How To Be A Student Lab Rat

BY CADE OOST | SQ ONLINE WRITER | SQ ONLINE (2015-16)

As students at UC San Diego, we have a very unique opportunity to participate in undergraduate research on campus. However, many people don’t know that you can participate in research without actually doing any research, by being the guinea pig in many on-campus experiments. Through SONA, an online scheduling system, you can volunteer in psychology and cognitive science experiments and gain an insider’s view on how research is conducted.

I recently participated in a cognitive science study in the lab of a professor whose research deals with how our brains determine meaning and interpret sensory inputs. Going into the experiment, I was told nothing about what specifically was being tested, as is customary with most psychological experiments since knowing what is being tested will change the way you perform on the test. After I arrived, the undergraduate lab assistant placed dozens of electrodes all over my head, using a gel as a conduit for the electrical charges. This method is commonly referred to as electroencephalography, or EEG, and takes advantage of the electrical signals propagating between neurons, using them as a measure of brain activity.

Afterwards, the researchers showed me my own brain waves. At first, I was underwhelmed; it just looked like eight horizontal lines on different sections of the screen. But when the operator told me to focus on one line and move my eyes left and right, the line dramatically shifted up and down. Then my focus shifted to another line that oscillated every time I blinked, and finally, when I ground my teeth, I saw every line on the screen scatter into clouds of multicolored dots all blending together. In much of biology and in neuroscience specifically, so much of what we study is conceptual and in many ways intangible to us, and so being able to actually physically look at my own brain waves moving was an amazing experience that more than made up for the two hours of continuous testing that followed.

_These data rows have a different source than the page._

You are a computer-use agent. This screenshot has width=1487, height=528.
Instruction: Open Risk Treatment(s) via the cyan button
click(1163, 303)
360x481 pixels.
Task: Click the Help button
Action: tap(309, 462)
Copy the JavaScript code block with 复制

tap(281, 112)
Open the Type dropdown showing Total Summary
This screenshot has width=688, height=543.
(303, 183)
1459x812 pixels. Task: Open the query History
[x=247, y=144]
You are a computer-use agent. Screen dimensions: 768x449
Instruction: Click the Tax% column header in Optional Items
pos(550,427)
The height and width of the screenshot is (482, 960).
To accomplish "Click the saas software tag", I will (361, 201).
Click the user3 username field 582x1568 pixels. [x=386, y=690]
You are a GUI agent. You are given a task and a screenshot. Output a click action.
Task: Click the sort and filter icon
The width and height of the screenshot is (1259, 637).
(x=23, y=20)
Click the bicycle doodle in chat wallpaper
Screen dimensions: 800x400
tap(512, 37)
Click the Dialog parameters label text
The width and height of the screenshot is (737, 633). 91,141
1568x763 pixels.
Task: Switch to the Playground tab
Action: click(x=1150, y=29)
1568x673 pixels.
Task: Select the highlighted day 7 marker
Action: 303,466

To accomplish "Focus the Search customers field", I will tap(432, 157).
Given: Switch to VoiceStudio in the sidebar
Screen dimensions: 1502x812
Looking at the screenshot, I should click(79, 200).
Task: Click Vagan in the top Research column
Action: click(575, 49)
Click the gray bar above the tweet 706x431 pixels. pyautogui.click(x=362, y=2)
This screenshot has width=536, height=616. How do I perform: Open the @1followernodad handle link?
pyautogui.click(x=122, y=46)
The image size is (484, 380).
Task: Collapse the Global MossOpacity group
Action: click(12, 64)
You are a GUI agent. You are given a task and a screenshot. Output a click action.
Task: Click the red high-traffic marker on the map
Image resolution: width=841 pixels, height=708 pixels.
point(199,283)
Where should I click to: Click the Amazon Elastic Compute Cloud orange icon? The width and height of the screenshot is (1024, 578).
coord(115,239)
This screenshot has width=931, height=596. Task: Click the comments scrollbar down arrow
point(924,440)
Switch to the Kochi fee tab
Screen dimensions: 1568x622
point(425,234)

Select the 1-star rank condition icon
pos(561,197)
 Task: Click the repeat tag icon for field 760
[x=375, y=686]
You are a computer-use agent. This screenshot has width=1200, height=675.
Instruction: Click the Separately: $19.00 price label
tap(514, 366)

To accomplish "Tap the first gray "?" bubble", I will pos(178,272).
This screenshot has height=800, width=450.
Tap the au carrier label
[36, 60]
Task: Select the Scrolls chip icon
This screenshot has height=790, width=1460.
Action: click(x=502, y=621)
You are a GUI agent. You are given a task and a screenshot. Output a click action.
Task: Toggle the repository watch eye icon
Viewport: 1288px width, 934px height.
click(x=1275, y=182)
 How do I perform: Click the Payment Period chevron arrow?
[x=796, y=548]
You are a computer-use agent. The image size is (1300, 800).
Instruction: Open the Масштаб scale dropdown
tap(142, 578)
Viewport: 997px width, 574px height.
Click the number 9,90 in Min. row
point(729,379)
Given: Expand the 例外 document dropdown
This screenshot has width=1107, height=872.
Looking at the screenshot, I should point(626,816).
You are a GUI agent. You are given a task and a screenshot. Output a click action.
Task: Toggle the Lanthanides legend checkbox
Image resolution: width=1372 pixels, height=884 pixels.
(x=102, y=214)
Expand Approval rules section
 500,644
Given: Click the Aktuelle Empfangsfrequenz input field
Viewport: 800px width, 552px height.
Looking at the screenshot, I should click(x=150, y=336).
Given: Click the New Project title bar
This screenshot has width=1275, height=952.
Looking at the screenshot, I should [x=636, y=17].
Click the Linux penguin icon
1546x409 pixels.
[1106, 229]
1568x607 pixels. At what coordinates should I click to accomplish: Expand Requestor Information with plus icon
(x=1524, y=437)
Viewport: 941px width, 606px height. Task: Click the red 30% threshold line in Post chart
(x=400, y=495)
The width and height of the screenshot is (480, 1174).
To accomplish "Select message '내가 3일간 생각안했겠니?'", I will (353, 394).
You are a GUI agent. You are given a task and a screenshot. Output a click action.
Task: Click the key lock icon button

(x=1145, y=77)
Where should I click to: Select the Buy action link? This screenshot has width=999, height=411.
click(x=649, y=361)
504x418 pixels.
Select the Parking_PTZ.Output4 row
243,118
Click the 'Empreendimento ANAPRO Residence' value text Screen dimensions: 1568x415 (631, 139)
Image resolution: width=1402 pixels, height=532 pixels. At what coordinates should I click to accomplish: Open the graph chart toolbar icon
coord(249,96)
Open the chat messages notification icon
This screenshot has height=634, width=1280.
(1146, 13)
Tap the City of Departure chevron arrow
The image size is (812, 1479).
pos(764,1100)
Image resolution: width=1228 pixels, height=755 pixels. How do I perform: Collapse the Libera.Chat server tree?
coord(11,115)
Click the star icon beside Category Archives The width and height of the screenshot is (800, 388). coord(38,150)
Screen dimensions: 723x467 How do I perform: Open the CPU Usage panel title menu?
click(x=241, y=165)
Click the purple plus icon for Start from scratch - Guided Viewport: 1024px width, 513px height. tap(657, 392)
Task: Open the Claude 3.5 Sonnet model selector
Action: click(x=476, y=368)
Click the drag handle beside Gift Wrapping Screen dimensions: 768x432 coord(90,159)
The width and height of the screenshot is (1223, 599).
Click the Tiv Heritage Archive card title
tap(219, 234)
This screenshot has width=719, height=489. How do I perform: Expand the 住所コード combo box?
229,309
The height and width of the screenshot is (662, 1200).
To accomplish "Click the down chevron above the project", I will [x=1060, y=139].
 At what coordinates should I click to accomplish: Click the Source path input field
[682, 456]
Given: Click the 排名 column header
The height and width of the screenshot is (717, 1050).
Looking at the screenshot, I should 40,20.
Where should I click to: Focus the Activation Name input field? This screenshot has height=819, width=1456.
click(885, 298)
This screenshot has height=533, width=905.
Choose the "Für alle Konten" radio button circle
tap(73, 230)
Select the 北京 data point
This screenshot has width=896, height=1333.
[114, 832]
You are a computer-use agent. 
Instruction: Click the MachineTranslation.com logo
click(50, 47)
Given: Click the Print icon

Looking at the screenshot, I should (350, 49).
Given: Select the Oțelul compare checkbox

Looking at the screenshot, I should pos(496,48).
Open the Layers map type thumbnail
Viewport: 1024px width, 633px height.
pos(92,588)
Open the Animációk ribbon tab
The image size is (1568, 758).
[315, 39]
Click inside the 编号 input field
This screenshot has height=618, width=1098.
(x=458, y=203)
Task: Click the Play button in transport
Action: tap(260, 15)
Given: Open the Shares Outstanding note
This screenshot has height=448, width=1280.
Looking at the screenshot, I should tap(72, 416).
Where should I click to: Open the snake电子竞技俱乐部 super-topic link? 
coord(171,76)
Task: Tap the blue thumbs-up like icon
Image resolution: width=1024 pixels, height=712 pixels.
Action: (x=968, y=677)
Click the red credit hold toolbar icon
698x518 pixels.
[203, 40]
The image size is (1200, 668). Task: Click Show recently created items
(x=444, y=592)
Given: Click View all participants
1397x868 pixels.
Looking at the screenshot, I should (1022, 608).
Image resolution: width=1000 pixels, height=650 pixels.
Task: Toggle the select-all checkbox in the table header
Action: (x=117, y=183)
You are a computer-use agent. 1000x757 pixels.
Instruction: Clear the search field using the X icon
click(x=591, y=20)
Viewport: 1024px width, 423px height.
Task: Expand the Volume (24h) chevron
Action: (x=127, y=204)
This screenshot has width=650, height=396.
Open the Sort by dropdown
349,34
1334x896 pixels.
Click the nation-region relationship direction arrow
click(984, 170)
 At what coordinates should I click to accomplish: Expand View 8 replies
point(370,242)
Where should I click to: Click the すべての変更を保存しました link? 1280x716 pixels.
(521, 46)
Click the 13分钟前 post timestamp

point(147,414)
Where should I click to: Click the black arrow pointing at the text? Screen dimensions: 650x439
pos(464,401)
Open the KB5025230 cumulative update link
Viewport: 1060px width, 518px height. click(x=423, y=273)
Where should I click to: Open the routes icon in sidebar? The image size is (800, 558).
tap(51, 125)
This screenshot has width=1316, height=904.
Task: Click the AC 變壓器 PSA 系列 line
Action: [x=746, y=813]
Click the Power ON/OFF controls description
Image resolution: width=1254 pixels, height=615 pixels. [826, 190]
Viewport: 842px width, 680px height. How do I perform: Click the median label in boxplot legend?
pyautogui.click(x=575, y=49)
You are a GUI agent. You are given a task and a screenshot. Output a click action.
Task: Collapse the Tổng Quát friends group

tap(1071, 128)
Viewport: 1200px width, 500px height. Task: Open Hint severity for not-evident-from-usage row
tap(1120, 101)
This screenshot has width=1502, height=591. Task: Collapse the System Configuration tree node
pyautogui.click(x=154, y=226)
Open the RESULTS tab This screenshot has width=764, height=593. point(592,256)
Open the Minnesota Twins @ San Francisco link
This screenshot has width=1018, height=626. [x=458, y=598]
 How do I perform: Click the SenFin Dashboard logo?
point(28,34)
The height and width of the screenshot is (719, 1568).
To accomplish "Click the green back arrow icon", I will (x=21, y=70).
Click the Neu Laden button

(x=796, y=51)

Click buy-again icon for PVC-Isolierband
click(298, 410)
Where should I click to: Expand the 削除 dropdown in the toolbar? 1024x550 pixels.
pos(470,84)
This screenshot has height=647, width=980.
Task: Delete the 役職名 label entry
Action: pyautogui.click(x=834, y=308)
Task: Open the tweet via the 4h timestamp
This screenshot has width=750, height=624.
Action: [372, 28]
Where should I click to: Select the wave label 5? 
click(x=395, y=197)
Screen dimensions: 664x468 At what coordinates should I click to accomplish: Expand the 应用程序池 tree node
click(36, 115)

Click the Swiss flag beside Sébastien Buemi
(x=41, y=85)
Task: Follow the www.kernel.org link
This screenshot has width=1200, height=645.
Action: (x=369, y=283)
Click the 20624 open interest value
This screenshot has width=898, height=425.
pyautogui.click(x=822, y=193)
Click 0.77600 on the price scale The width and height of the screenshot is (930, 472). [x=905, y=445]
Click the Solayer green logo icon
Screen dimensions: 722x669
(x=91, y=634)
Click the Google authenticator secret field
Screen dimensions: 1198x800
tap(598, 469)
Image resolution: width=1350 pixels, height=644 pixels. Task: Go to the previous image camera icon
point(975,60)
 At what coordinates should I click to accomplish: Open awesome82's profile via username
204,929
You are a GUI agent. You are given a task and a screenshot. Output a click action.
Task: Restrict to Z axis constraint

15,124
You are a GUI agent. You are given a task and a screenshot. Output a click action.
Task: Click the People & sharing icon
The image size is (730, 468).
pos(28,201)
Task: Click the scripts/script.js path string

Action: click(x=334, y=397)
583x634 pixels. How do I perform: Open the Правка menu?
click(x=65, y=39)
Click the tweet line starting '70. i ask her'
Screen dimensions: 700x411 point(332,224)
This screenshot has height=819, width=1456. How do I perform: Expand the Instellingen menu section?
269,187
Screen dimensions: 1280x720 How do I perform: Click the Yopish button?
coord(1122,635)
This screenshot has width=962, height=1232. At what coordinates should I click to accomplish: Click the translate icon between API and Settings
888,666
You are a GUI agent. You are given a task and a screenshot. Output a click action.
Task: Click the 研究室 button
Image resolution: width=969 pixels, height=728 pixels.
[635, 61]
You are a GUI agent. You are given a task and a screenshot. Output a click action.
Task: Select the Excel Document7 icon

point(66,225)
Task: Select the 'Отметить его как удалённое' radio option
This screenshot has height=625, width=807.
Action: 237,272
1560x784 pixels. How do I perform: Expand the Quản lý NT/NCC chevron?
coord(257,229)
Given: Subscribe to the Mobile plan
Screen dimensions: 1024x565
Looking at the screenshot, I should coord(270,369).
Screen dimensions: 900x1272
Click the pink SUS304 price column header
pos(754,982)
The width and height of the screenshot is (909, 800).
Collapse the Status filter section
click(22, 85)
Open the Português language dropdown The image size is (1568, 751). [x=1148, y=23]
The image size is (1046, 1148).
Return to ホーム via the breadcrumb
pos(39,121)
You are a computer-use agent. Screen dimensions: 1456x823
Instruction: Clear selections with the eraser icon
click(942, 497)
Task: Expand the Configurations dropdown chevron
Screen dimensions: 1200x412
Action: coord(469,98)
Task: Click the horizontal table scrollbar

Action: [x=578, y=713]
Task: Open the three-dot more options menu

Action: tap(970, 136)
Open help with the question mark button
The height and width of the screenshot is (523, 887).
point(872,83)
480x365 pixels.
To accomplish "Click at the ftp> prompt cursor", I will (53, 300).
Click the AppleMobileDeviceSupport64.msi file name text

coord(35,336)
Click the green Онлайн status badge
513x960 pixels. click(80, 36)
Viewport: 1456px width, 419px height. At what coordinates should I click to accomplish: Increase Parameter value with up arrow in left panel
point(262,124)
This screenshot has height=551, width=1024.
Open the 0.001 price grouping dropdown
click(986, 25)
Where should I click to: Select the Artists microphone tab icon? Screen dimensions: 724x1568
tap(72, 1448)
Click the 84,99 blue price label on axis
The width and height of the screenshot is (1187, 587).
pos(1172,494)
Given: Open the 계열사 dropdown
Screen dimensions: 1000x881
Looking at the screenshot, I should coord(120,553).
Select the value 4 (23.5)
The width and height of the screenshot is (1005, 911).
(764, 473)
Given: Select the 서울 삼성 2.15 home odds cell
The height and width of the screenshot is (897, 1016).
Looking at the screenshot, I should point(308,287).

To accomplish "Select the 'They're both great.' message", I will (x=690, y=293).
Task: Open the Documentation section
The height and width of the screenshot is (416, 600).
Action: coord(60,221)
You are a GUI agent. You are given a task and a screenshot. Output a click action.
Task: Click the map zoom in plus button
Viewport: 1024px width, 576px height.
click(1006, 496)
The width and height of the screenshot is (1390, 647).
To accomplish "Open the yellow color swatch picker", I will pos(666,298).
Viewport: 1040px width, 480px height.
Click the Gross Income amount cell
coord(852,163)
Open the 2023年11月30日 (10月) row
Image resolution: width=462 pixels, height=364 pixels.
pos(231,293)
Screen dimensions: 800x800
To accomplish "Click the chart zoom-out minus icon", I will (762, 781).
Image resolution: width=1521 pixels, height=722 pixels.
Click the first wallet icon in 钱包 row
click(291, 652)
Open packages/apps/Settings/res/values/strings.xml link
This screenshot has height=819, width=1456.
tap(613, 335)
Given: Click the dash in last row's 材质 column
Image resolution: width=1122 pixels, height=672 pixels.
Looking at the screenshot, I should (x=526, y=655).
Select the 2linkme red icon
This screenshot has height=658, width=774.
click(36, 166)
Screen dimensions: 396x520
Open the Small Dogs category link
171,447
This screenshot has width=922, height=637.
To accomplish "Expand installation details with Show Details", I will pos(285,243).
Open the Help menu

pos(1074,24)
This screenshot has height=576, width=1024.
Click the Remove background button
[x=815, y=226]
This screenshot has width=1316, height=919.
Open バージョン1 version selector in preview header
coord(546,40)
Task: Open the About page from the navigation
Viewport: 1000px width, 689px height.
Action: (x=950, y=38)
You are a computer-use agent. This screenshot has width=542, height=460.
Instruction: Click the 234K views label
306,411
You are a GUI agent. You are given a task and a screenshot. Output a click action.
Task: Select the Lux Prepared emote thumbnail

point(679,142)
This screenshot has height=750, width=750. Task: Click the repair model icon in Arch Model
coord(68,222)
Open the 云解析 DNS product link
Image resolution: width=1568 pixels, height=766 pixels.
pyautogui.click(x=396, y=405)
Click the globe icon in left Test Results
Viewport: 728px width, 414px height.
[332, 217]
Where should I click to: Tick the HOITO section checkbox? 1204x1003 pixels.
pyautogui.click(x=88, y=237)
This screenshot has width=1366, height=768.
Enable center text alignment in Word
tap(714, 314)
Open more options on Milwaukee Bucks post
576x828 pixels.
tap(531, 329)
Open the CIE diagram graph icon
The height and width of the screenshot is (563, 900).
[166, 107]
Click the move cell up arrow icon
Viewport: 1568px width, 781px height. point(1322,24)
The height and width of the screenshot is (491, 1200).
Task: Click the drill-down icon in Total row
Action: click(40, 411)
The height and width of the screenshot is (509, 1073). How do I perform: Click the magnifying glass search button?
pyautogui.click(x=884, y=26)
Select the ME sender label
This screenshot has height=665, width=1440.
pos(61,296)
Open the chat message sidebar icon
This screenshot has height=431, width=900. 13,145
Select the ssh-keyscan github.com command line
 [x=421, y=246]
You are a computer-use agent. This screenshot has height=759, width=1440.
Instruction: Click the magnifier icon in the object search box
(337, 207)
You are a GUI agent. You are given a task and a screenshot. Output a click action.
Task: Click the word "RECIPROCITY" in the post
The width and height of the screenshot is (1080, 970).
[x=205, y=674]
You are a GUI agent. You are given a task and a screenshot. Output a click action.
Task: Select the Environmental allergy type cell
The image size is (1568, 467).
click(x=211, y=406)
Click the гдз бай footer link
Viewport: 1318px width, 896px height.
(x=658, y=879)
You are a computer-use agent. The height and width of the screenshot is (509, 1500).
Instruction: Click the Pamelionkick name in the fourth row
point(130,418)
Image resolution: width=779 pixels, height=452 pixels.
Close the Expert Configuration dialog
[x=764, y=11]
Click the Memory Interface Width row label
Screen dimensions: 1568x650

An EEG provides neurologists with a very interesting window to study the neurobiological effects of conditions like seizures and strokes, but more recently, studies have begun to employ EEG to learn more about the way that we think and how we can perceive language by looking at which areas of the brain are active during language processing.

If you’d like to know more about the specifics of the cognitive/neuroscience experiments going on on campus, I highly encourage you to participate in a study and get a backstage pass to university research.